-- Begin --

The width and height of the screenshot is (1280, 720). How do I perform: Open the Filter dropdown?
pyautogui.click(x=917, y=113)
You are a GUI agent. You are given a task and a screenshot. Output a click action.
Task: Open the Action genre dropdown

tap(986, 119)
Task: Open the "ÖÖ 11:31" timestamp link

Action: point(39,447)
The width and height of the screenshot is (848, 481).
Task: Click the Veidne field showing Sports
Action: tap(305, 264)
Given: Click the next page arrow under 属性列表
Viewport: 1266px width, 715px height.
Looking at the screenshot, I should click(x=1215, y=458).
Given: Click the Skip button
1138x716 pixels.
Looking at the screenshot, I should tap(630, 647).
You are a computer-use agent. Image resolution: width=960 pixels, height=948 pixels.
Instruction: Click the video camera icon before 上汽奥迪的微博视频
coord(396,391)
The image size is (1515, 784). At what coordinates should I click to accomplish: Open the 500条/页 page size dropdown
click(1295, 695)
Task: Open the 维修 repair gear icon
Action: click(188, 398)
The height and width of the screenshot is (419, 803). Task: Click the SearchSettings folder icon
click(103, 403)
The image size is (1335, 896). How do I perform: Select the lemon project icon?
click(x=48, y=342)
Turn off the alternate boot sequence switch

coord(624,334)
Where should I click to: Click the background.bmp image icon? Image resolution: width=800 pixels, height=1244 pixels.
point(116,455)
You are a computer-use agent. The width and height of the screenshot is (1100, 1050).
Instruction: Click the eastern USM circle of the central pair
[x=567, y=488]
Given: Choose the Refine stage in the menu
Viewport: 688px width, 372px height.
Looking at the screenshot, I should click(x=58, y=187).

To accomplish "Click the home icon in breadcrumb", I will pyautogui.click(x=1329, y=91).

-- End --

Copy all of the lines above exactly as they appear.

[Solution to this exercise]:
The width and height of the screenshot is (1280, 720). How do I perform: Open the Filter dropdown?
pyautogui.click(x=917, y=113)
You are a GUI agent. You are given a task and a screenshot. Output a click action.
Task: Open the Action genre dropdown

tap(986, 119)
Task: Open the "ÖÖ 11:31" timestamp link

Action: point(39,447)
The width and height of the screenshot is (848, 481).
Task: Click the Veidne field showing Sports
Action: tap(305, 264)
Given: Click the next page arrow under 属性列表
Viewport: 1266px width, 715px height.
Looking at the screenshot, I should click(x=1215, y=458).
Given: Click the Skip button
1138x716 pixels.
Looking at the screenshot, I should tap(630, 647).
You are a computer-use agent. Image resolution: width=960 pixels, height=948 pixels.
Instruction: Click the video camera icon before 上汽奥迪的微博视频
coord(396,391)
The image size is (1515, 784). At what coordinates should I click to accomplish: Open the 500条/页 page size dropdown
click(1295, 695)
Task: Open the 维修 repair gear icon
Action: click(188, 398)
The height and width of the screenshot is (419, 803). Task: Click the SearchSettings folder icon
click(103, 403)
The image size is (1335, 896). How do I perform: Select the lemon project icon?
click(x=48, y=342)
Turn off the alternate boot sequence switch

coord(624,334)
Where should I click to: Click the background.bmp image icon? Image resolution: width=800 pixels, height=1244 pixels.
point(116,455)
You are a computer-use agent. The width and height of the screenshot is (1100, 1050).
Instruction: Click the eastern USM circle of the central pair
[x=567, y=488]
Given: Choose the Refine stage in the menu
Viewport: 688px width, 372px height.
Looking at the screenshot, I should click(x=58, y=187).

To accomplish "Click the home icon in breadcrumb", I will pyautogui.click(x=1329, y=91).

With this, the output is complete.